### Listed entries
>> start

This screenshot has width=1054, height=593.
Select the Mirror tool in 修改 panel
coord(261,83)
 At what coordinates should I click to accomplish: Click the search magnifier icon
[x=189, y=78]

>> end
>> start

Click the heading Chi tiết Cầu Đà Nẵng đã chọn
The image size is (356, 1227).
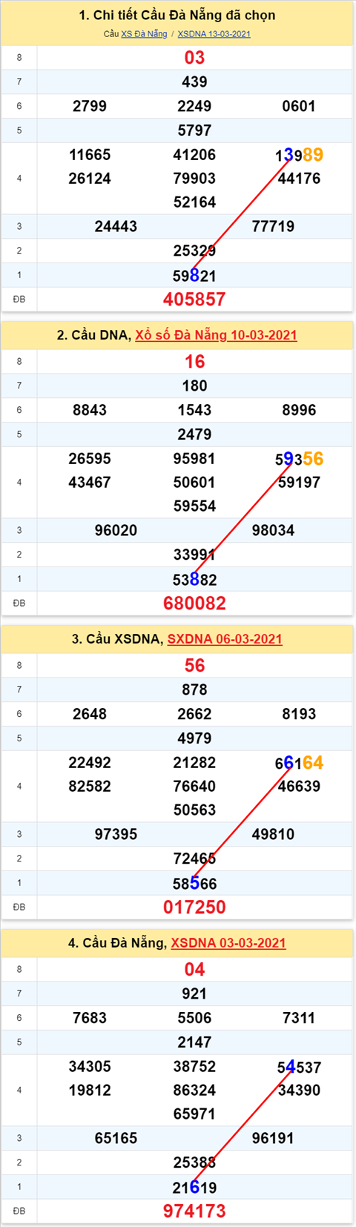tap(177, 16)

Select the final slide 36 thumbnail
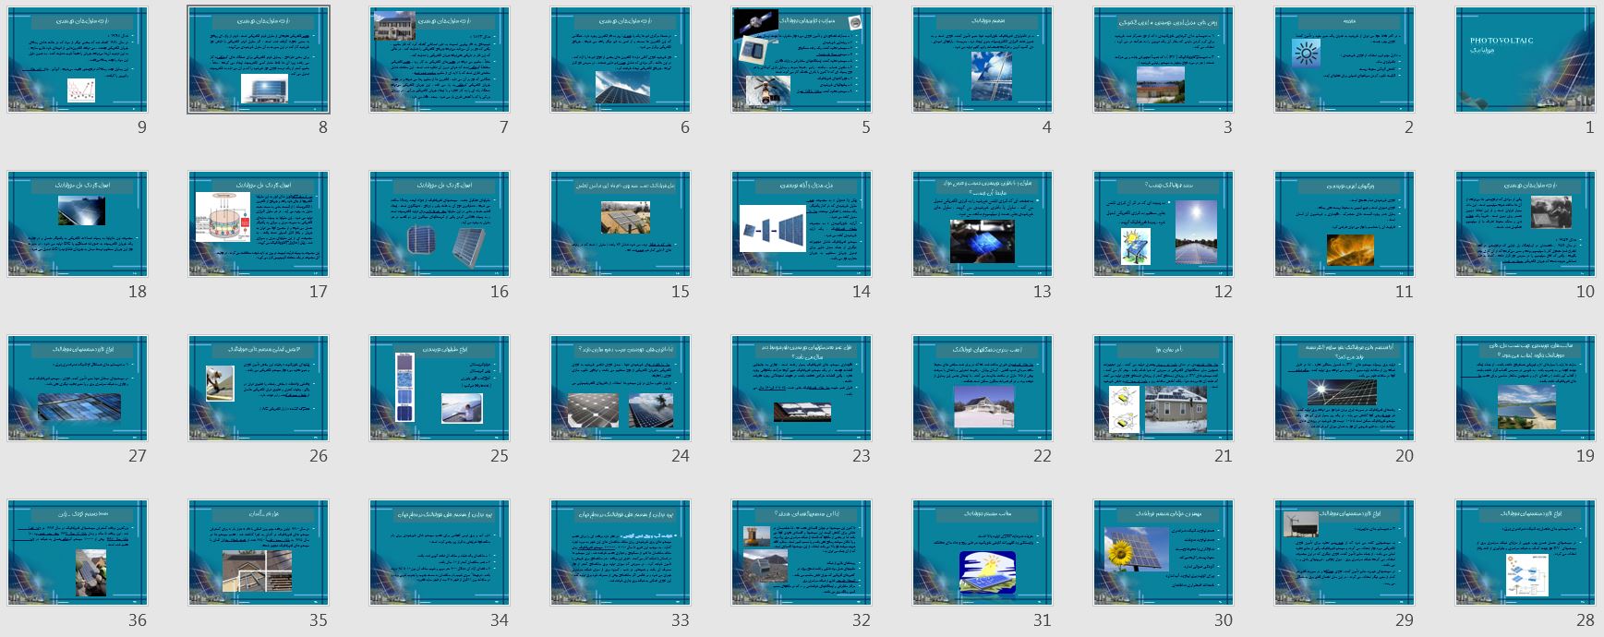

>> end

### Written instruction
Retype, without any change, the rows from the line containing "This screenshot has width=1054, height=593." through the line containing "[x=189, y=78]", including both of those lines.

### Response
This screenshot has width=1054, height=593.
Select the Mirror tool in 修改 panel
coord(261,83)
 At what coordinates should I click to accomplish: Click the search magnifier icon
[x=189, y=78]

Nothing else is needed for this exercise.